# EXERCISE GOAL
According to the market commentary below, by how much has the US Dow rebounded since the market lows on 24th March?

# DOCUMENT EXTRACT
• • •
News, Views, and Commentary:

“The markets are pricing in all of the good news and not much of the bad news”. 

That’s the opening quote from our Magellan people in a portfolio update we had last week and, while the share price recovery over April and May has been a relief to everyone, the truth is it has been as uninformed and emotion-based as the severe price falls during March.   And the first bits of solid fundamental data are only just emerging now. 

From the most recent market lows on 24th March, the Australian All Ordinaries Index has rebounded by +29%, and the US Dow by an incredible +37%. 

This means that, as things stand, the All Ords is down only 19% from its high in late February and the US Dow is down by just 13%.  It seems a little optimistic when so many corporations are downgrading earnings expectations by 20%-30% and dividend payments are being challenged.   See chart (below left).

On top of this, geopolitical risks have increased and are reasonably expected to worsen throughout an Election year in the US.

We know by now that share markets are very difficult to pick in the short term and are impossible, barring good luck, to actually time.  And we’ve seen yet again that sentiment, both good and bad, can carry markets a long way too.  It is possible that share prices can maintain current levels based purely on positive sentiment, with cities and towns starting to open up, and aided by very low interest rates which will likely drive investors towards shares again instead of term deposits.  

The chart (below right) shows, in real time, how different consumer activities are starting to shift: from their low points (blue bars), to last week’s activity (pink line) and to this week (red line). All of these measures are improving, with public transport use and restaurant reservations unsurprisingly being the slowest to resume but even these have started to move now with the latest easing of restrictions.  

So while it is possible that financial markets have begun a recovery, on the balance of probability we think it is more realistic to expect markets to take another hit before any sustained or reliable recovery can begin, and this is a view shared by many analysts.

Uncertainty rules and what happens next depends on so many things both Virus-related (eg, society opening up, will winter matter, what variants of Covid-19 will appear) and Economic (the so-called ‘output gap’, and what happens when Gov’t support stops). 

At this point, no-one can accurately gauge the impact on actual companies.
• • •
# DATA TO EXAMINE
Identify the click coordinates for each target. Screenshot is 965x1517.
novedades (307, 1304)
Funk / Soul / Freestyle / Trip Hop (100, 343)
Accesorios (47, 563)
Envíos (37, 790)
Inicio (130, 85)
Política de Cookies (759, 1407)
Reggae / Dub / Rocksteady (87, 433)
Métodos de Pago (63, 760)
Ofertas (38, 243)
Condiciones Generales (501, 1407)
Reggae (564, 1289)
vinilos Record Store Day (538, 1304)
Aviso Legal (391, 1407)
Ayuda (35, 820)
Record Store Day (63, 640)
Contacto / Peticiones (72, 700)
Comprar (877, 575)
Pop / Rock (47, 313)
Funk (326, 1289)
• • •
# EXERCISE RESULT
By 37%.